▸ Exercise directions:
The copy must run from the line containing "Open 更改用户帐户控制设置 link" through the final line of the records, both included, exactly as written. It should contain no pictures.

▸ Records for this exercise:
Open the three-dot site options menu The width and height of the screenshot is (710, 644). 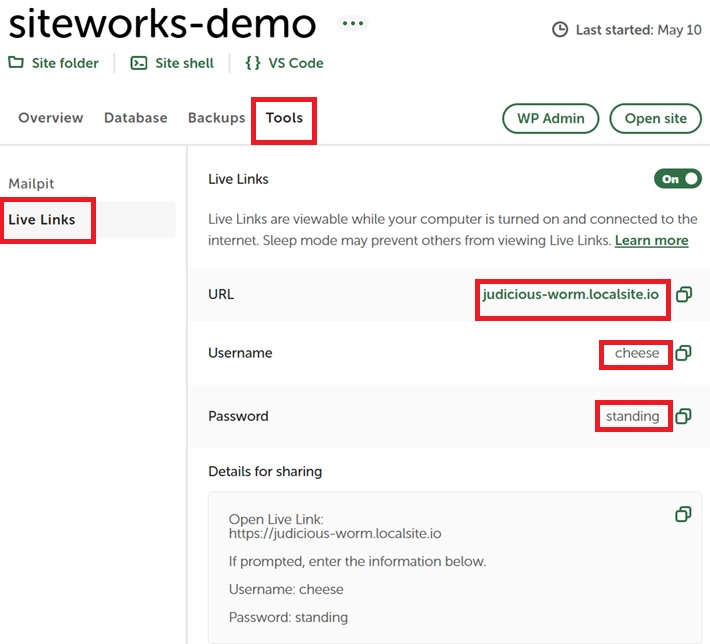(x=353, y=23)
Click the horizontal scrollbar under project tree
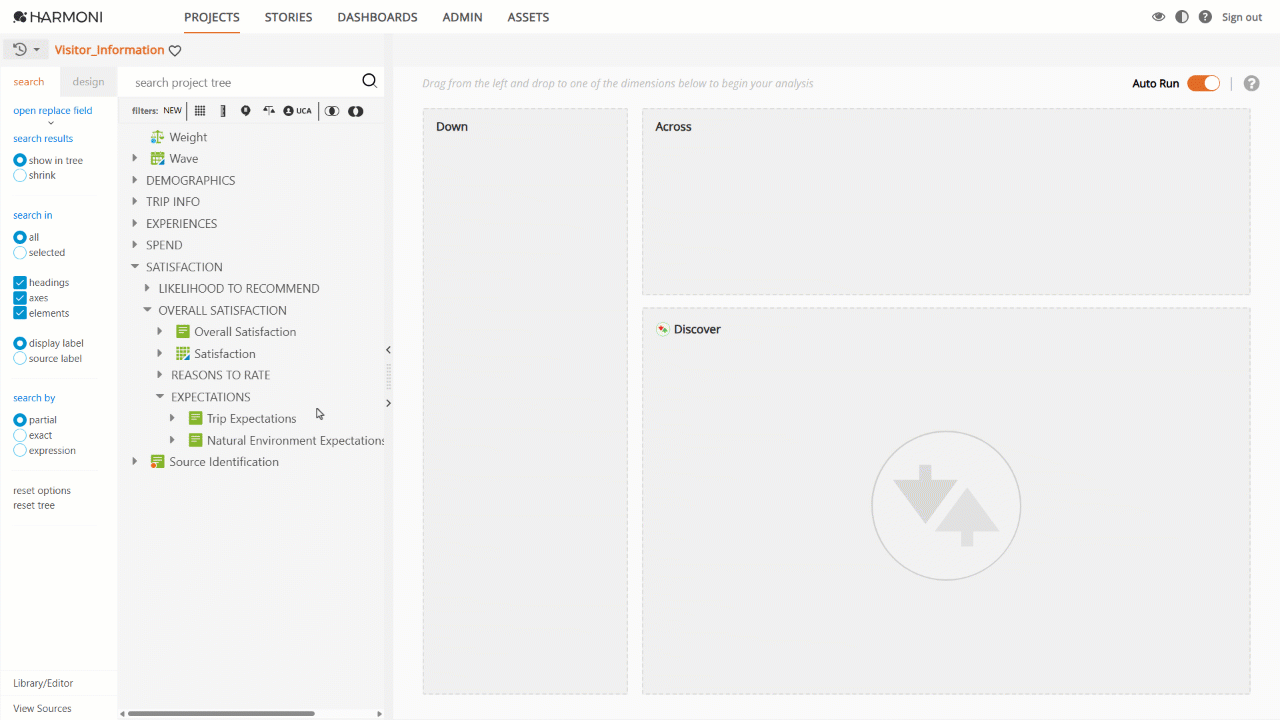The height and width of the screenshot is (720, 1280). click(x=221, y=714)
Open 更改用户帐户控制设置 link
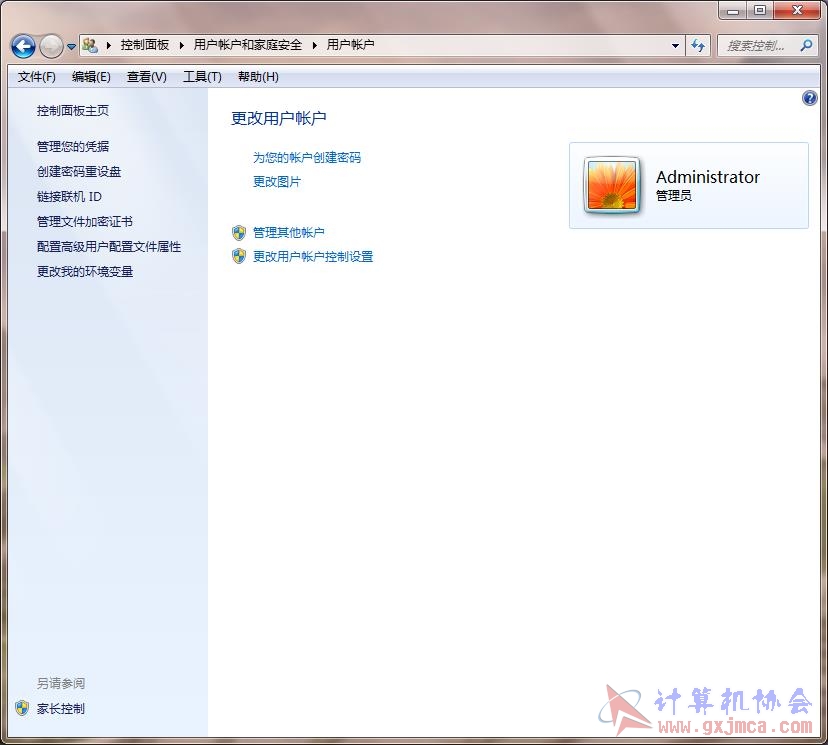The height and width of the screenshot is (745, 828). [x=312, y=256]
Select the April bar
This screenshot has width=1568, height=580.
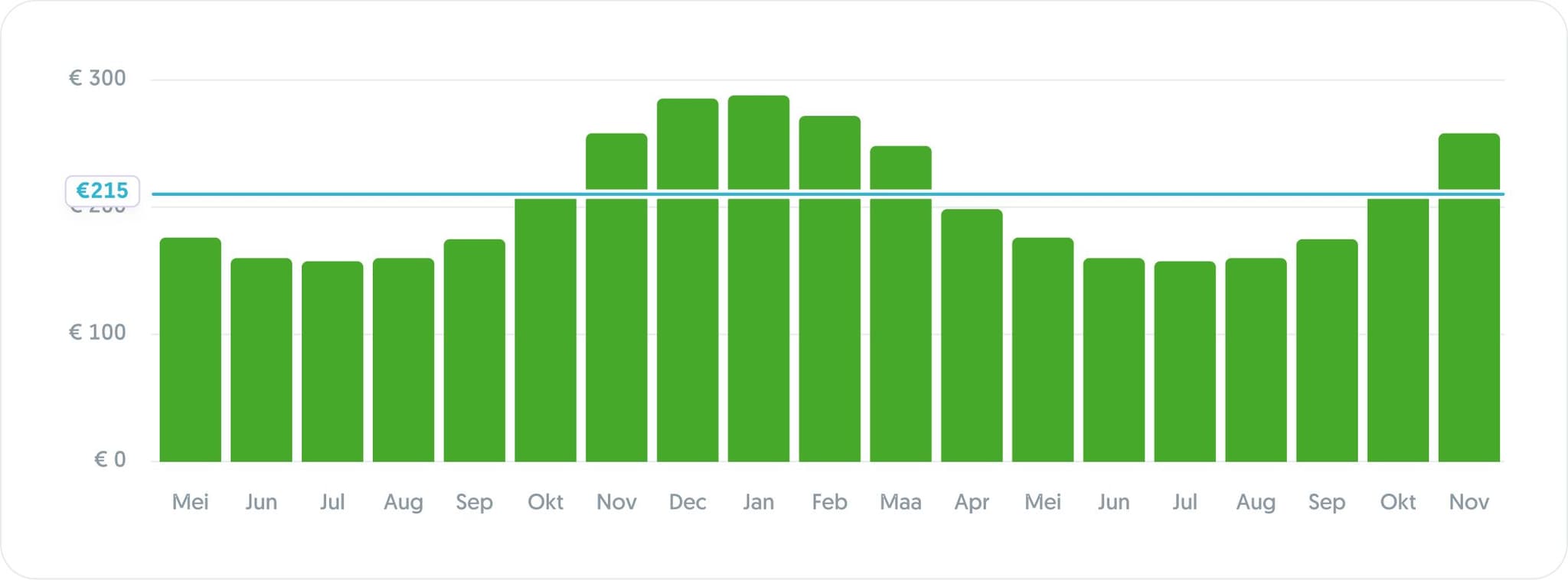(x=972, y=337)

▸ Your response:
Open 更改用户帐户控制设置 link
The height and width of the screenshot is (745, 828). [x=312, y=256]
Select the April bar
This screenshot has width=1568, height=580.
(x=972, y=337)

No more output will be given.